## AIM:
Turn the rows from the line containing "This screenshot has height=892, width=1907." through the line containing "I will point(95,97).", both included, into a numbered list, skipping any blank lines.

-- RAW DATA start --

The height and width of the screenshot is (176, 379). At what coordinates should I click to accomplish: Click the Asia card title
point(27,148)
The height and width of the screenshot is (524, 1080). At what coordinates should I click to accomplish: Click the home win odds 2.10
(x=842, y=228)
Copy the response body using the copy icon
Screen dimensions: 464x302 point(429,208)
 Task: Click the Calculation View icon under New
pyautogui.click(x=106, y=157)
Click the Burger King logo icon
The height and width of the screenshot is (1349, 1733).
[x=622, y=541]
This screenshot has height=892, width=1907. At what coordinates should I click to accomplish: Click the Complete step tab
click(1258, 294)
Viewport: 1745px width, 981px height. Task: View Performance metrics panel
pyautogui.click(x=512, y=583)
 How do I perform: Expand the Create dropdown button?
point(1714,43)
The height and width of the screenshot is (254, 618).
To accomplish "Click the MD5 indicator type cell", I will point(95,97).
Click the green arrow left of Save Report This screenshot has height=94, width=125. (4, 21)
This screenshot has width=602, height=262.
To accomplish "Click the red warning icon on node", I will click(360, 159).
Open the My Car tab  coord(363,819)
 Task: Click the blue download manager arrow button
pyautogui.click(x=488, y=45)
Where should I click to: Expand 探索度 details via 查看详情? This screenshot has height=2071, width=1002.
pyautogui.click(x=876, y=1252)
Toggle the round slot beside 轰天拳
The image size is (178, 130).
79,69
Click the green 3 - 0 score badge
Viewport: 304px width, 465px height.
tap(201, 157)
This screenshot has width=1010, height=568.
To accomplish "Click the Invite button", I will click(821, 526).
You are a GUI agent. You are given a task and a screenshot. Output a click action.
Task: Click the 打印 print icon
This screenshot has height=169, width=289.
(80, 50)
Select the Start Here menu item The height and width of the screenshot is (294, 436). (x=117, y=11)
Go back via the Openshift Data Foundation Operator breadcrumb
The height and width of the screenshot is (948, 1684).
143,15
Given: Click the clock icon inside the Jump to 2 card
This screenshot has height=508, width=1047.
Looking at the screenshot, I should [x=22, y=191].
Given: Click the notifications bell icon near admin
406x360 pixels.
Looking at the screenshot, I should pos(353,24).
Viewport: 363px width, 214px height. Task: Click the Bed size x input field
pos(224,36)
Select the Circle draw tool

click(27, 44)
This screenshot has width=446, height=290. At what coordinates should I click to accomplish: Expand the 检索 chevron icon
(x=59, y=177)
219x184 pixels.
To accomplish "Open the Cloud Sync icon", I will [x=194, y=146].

-- RAW DATA end --

## COMPLETE ANSWER:
1. This screenshot has height=892, width=1907. At what coordinates should I click to accomplish: Click the Complete step tab
2. click(1258, 294)
3. Viewport: 1745px width, 981px height. Task: View Performance metrics panel
4. pyautogui.click(x=512, y=583)
5.  How do I perform: Expand the Create dropdown button?
6. point(1714,43)
7. The height and width of the screenshot is (254, 618).
8. To accomplish "Click the MD5 indicator type cell", I will point(95,97).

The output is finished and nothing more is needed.